Nothing defines love, or for that matter allows you to experience love in its elemental sense, than bittersweet separation and anticipation
One of the greatest insights about love came to me via a friend, a most unromantic fellow. And at the centre of it is a cigarette.
‘You know what’s embedded in my mind?’ he asked rhetorically one day, referring to the late-’80s, when he was dating his now wife, then in her first year of college. ‘Seeing her off every day at the bus stop at about 6:30 (her curfew was 7:00). As she left, I’d watch her wave one last time from the window, amble across to the little shop across the road, and smoke a Gold Flake Kings in silence … and think of her.’
It has to be noted here that my friend and the girl of his dreams lived two streets apart.
Those days, I, too, loved a girl. And, I, too, had dropped her off, and waved to her one last time. But unlike my friend who, ciggie in hand, had meditated on the girl he’d bid farewell to, I had burst into tears. Because the bus my girl had taken was a bigger one, the Airbus. And it was taking her to America.
Our issues may not have been exactly the same – he lived next door to a girl whose parents didn’t approve of him, while I loved a girl who was separated by oceans, unaffordable tickets and ungettable visas – but my friend and I did have things in common.
While my friend couldn’t phone his girl on account of her mother’s bulldog-like vigilance, I couldn’t call mine because an international call those days cost one rupee a second.

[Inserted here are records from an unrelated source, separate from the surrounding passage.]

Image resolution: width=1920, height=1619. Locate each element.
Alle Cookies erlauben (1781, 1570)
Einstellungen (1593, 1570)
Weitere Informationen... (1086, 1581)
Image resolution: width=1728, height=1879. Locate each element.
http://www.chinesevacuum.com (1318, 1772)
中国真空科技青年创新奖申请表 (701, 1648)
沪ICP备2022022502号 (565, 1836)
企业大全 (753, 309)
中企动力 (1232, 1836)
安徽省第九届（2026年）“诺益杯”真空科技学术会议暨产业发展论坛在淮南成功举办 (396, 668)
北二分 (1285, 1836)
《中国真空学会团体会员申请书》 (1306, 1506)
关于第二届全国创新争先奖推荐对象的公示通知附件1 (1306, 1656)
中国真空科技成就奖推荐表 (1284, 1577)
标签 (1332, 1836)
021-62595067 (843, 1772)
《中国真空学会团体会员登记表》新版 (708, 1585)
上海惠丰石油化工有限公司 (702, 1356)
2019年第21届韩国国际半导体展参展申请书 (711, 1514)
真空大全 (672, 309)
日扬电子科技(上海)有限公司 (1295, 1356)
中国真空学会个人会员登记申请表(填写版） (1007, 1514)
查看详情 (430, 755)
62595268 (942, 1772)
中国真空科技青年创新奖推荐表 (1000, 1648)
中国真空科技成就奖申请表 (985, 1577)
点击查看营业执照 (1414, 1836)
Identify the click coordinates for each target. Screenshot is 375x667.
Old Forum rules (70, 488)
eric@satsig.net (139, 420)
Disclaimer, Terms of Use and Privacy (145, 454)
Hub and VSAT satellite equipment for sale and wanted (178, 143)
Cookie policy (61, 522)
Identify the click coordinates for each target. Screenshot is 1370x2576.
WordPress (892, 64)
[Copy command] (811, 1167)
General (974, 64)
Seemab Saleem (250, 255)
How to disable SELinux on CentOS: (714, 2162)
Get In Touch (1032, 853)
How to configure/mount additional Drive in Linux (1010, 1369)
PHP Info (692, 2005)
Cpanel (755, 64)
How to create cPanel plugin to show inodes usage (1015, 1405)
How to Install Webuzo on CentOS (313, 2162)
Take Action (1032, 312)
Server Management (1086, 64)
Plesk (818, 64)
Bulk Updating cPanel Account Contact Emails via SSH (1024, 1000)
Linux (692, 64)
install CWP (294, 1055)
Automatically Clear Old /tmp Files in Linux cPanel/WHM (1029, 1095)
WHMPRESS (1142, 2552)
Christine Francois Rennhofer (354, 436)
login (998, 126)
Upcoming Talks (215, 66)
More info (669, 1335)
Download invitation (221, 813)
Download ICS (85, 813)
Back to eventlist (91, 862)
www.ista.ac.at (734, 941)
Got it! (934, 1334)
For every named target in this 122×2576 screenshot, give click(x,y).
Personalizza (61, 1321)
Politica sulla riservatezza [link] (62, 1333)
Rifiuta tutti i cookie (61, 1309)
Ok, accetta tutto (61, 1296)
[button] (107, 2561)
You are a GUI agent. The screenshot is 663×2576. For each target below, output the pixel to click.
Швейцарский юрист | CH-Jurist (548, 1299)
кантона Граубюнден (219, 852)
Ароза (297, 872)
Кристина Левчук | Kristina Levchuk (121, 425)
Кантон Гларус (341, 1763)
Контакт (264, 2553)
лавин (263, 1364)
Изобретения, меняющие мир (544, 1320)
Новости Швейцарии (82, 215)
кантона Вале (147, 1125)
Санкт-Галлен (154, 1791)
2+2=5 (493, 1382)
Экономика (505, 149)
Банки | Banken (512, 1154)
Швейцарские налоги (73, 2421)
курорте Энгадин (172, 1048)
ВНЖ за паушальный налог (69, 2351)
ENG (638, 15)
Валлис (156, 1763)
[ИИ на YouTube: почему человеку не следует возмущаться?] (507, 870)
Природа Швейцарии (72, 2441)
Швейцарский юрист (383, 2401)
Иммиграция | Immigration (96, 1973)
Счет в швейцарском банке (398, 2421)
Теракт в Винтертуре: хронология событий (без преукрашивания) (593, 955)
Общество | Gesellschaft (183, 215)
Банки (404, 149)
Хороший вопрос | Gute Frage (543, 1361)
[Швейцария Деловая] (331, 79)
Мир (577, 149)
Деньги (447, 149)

But what both of us did experience, though in varying degrees, was separation – the seeming futility, the hollowness in the pit of the stomach, and all that went with the joyous misery of being torn apart from the one we loved. That for one of us this parting would last less than twenty-four hours and for the other it could be a year or forever, didn’t really matter. We experienced the same thing.
Then again, we experienced the flip side of separation, too: anticipation. The quickening of the heart that accompanied the wait, as the possibility of a reunion, the following day, month or year, drew closer.
Nothing defines love, or for that matter allows you to experience love in its elemental sense, than bittersweet separation, and its conjoined twin, anticipation, and all that this Punch and Judy team does to your heart.
What would my friend’s cigarette, smoked in solitude, in that pure moment of missing someone, entail today? Would he stop mid-puff to send her an emoji-filled text? Would his smoke be interrupted by a selfie from her accompanied by kissy faces? Or worse still, would it be shattered with a call, barely a second after their goodbyes?
What would I have done if my own parting had happened now? Instead of writing weekly letters in longhand or waiting for the monthly one-hour tapes of her life in cold, distant Boston, would we have video-called each other three times a day? Would I have hooked up a webcam that connected her classroom to my big-screen TV so I didn’t miss a thing? How would my separation from her in an inaccessible land be any different from my friend’s separation from his girl who lived no more accessibly a street away?
Talking of love and longing in a larger sense, in today’s world, what would match the thrill of watching Star Wars at Safire, after waiting in a sweaty queue that went right up to the theatre’s gates – a full two years after it had become a worldwide phenomenon? Would I not know everything about this movie, as I lay in bed watching something else, while it was playing simultaneously in theatres in New York and Nanganallur even before the first show ended?
What about the only copy of Robert Ludlum’s The Matarese Circle at the lending library that we had to wait for and quickly pass on to the next friend on the waiting list? Or the mix-tapes we made, a combination of all the sentimental hits of the previous year, meticulously curated to melt the hardest-hearted Stella Marian?
Where is the separation from a loved one, the waiting for the next meeting, the longing for a voice, the unavailability of a desired object? Or the anticipation and the irreplaceable thrill of delayed gratification – those most primeval of human emotions, nay, needs – in these days of zero distance, instant access and unlimited choices?
How can you know love unless you miss someone? How can there be poetry without longing? Or desire when there is no waiting? How can the heart grow fonder without absence? Where is that uninterrupted cigarette today that my friend experienced?
And what has this done to us, a species that has been stripped of its ability to love the way we have been loving over millennia – slowed down by time, separated by distance, defeated by unavailability, thwarted by nature’s obstacles and frustrated by the laws of physics?
Is it because we have forgotten how to love truly that we have so eagerly embraced its opposite? Perhaps it is because today’s so-called tools of progress have blunted our power to experience intense love of any kind; it is to tell ourselves we are alive, and still possess the ability to feel, that we have learnt to hate easily, quickly, and with all our hearts.